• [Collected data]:
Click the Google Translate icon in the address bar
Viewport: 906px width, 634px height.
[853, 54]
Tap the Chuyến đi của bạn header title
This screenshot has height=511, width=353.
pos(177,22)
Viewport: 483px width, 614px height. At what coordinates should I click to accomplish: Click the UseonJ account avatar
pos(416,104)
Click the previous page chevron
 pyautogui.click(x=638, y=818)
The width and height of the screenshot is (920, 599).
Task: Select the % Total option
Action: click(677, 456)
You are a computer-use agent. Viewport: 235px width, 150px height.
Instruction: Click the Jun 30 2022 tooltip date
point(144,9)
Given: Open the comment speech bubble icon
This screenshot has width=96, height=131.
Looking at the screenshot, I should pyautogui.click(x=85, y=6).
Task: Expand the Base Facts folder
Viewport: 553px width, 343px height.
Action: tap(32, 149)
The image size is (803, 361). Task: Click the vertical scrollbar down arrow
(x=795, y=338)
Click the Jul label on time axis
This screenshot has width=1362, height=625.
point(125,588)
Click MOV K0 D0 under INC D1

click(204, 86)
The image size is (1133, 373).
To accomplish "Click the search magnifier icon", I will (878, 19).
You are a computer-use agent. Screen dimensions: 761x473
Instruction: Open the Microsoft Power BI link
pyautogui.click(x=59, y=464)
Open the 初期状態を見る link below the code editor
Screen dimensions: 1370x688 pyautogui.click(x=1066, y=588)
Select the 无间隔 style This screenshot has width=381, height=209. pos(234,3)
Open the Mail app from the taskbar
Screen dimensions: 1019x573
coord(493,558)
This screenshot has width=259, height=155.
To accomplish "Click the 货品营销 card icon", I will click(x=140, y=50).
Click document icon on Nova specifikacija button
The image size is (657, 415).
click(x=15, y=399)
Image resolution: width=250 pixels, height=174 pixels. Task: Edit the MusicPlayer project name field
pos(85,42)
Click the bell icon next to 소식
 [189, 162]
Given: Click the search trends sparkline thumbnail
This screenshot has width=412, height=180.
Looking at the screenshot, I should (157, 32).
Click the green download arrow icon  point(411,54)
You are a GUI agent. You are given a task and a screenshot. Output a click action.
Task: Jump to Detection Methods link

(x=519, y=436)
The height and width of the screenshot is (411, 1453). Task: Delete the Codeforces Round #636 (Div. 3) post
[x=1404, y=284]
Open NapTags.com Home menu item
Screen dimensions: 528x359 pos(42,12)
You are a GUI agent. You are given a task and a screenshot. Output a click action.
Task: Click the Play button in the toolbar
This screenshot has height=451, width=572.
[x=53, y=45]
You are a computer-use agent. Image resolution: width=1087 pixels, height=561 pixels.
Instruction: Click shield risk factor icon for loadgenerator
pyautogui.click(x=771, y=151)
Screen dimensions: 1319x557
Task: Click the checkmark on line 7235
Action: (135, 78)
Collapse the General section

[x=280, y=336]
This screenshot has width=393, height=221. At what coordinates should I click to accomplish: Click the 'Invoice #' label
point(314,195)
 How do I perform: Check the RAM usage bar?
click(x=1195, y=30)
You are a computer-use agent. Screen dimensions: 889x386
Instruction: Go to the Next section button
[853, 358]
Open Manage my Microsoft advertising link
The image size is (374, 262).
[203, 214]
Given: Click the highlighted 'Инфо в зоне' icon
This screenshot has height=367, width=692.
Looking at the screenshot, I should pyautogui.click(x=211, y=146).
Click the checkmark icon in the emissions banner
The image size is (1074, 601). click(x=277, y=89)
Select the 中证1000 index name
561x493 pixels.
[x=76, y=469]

• [Aim of the task]: Retype all of the records above with no changes.

• [Exercise response]:
Click the Google Translate icon in the address bar
Viewport: 906px width, 634px height.
[853, 54]
Tap the Chuyến đi của bạn header title
This screenshot has height=511, width=353.
pos(177,22)
Viewport: 483px width, 614px height. At what coordinates should I click to accomplish: Click the UseonJ account avatar
pos(416,104)
Click the previous page chevron
 pyautogui.click(x=638, y=818)
The width and height of the screenshot is (920, 599).
Task: Select the % Total option
Action: click(677, 456)
You are a computer-use agent. Viewport: 235px width, 150px height.
Instruction: Click the Jun 30 2022 tooltip date
point(144,9)
Given: Open the comment speech bubble icon
This screenshot has width=96, height=131.
Looking at the screenshot, I should pyautogui.click(x=85, y=6).
Task: Expand the Base Facts folder
Viewport: 553px width, 343px height.
Action: tap(32, 149)
The image size is (803, 361). Task: Click the vertical scrollbar down arrow
(x=795, y=338)
Click the Jul label on time axis
This screenshot has width=1362, height=625.
point(125,588)
Click MOV K0 D0 under INC D1

click(204, 86)
The image size is (1133, 373).
To accomplish "Click the search magnifier icon", I will (878, 19).
You are a computer-use agent. Screen dimensions: 761x473
Instruction: Open the Microsoft Power BI link
pyautogui.click(x=59, y=464)
Open the 初期状態を見る link below the code editor
Screen dimensions: 1370x688 pyautogui.click(x=1066, y=588)
Select the 无间隔 style This screenshot has width=381, height=209. pos(234,3)
Open the Mail app from the taskbar
Screen dimensions: 1019x573
coord(493,558)
This screenshot has width=259, height=155.
To accomplish "Click the 货品营销 card icon", I will click(x=140, y=50).
Click document icon on Nova specifikacija button
The image size is (657, 415).
click(x=15, y=399)
Image resolution: width=250 pixels, height=174 pixels. Task: Edit the MusicPlayer project name field
pos(85,42)
Click the bell icon next to 소식
 [189, 162]
Given: Click the search trends sparkline thumbnail
This screenshot has width=412, height=180.
Looking at the screenshot, I should (157, 32).
Click the green download arrow icon  point(411,54)
You are a GUI agent. You are given a task and a screenshot. Output a click action.
Task: Jump to Detection Methods link

(x=519, y=436)
The height and width of the screenshot is (411, 1453). Task: Delete the Codeforces Round #636 (Div. 3) post
[x=1404, y=284]
Open NapTags.com Home menu item
Screen dimensions: 528x359 pos(42,12)
You are a GUI agent. You are given a task and a screenshot. Output a click action.
Task: Click the Play button in the toolbar
This screenshot has height=451, width=572.
[x=53, y=45]
You are a computer-use agent. Image resolution: width=1087 pixels, height=561 pixels.
Instruction: Click shield risk factor icon for loadgenerator
pyautogui.click(x=771, y=151)
Screen dimensions: 1319x557
Task: Click the checkmark on line 7235
Action: (135, 78)
Collapse the General section

[x=280, y=336]
This screenshot has width=393, height=221. At what coordinates should I click to accomplish: Click the 'Invoice #' label
point(314,195)
 How do I perform: Check the RAM usage bar?
click(x=1195, y=30)
You are a computer-use agent. Screen dimensions: 889x386
Instruction: Go to the Next section button
[853, 358]
Open Manage my Microsoft advertising link
The image size is (374, 262).
[203, 214]
Given: Click the highlighted 'Инфо в зоне' icon
This screenshot has height=367, width=692.
Looking at the screenshot, I should pyautogui.click(x=211, y=146).
Click the checkmark icon in the emissions banner
The image size is (1074, 601). click(x=277, y=89)
Select the 中证1000 index name
561x493 pixels.
[x=76, y=469]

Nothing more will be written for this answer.